Key Features and Pearls

  • Repetitive hyperextension causes stress on the pars interarticularis, which can eventually lead to a stress fracture. A bilateral pars defect allows for forward slippage of the vertebra (usually L5, S1), resulting in spondylolisthesis.

  • Associated pain radiating from the low back to the thigh, buttocks and leg may present in the L5 or S1 distribution as a result of nerve root compression.
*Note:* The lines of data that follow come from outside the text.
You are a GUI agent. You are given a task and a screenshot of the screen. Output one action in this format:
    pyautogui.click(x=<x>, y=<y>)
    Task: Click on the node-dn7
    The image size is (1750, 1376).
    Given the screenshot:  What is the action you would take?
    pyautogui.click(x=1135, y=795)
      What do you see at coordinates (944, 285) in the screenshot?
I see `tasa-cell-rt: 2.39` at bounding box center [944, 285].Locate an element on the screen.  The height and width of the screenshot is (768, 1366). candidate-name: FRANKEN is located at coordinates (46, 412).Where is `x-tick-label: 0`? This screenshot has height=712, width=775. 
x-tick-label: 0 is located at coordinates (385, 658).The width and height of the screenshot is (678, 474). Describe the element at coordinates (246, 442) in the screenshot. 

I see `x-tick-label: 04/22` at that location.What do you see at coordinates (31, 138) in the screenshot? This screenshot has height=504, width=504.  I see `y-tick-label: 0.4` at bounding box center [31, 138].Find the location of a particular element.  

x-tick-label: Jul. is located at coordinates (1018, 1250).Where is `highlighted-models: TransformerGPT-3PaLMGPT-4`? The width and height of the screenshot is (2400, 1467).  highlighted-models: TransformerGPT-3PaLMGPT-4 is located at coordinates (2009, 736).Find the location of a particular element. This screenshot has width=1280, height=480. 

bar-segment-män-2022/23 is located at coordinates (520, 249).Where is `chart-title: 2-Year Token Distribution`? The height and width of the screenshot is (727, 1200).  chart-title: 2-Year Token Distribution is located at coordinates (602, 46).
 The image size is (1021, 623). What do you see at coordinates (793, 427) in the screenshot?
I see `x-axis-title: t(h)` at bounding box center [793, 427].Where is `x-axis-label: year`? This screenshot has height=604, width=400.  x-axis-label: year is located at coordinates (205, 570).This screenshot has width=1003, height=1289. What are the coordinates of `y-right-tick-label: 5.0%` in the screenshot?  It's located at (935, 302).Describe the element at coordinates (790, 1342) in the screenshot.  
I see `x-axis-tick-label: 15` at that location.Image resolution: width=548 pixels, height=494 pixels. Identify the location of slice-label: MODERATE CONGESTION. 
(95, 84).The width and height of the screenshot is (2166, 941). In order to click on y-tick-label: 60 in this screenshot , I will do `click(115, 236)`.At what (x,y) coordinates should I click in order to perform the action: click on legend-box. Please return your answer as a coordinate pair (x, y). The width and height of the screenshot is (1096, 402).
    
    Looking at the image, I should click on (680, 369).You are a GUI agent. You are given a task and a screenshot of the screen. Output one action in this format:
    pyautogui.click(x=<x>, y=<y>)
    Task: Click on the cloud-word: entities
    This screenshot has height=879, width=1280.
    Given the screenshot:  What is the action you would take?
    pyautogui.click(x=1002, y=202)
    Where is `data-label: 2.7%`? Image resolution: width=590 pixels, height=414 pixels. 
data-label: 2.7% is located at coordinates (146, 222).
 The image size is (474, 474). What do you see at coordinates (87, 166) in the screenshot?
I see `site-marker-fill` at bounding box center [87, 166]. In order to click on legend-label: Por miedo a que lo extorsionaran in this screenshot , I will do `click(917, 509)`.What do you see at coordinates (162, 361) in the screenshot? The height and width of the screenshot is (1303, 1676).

    An erect posture produces a constant downward and forward loading force on the lumbar vertebrae. The daily stresses that are put on a spine or the repeated forces being applied to the spine can wear out or degenerate it.

Editor Discussion

Spondylolysis usually refers to a stress or fatigue fracture of the pars interarticularis caused by hyperextension of the lumbar spine. Certain sports such as gymnastics or weight lifting stress the spine and have a higher incidence of this lesion. Unilateral spondylolysis is stable and is more likely to heal with conservative treatment. Bilateral spondylolysis disengages the neural arch from the body and allows the body to slip relative to the adjacent neural arch resulting in spondylolisthesis. Hyperlordosis and a horizontal sacrum increase the likelihood of slippage. Hamstring tightness is a common secondary finding. The majority of patients can be treated conservatively. Fusion and instrumentation is indicated for unstable lesions. Decompression is indicated for neural signs and symptoms. Reduction of deformity is controversial but is occasionally indicated to achieve better spine and pelvic balance. Sagittal balance of the spine is the most sensitive measure related to quality of life.

W.L. Hennrikus

Spondylolisthesis in children with normal posterior spine anatomy can occur from repetitive stress. This is what typically happens to a girl in gymnastics who repeatedly does back bends or back flips. The normal L5 pars interarticularis gets overstressed until it fractures (termed isthmic spondylolisthesis since the pars is the narrowest part of this anatomy). With loss of the posterior “tether”, the L5 vertebra can slip forward. Typically, the L5 disc is healthy and so the slippage is only slight (typically called grade 1). However, some children are born with deficient bony anatomy in both the posterior pars interarticularis and surrounding tissues. Early in life there can be slippage of L5 on S1, even without the stress of athletics. These children have “dysplastic” spondylolisthesis and can present early in childhood with more severe grades of spondylolisthesis that involves changes in the disc. Low-grade dysplastic spondylolisthesis is less than 50% slippage of L5 on S1. These require continued follow-up to make sure progression of deformity is not happening. High-grade spondylolisthesis is greater than 50% forward slippage, is usually dysplastic in nature, has a high risk of deformity progression and generally requires preventive spine fusion and at least partial reduction, to prevent further slippage.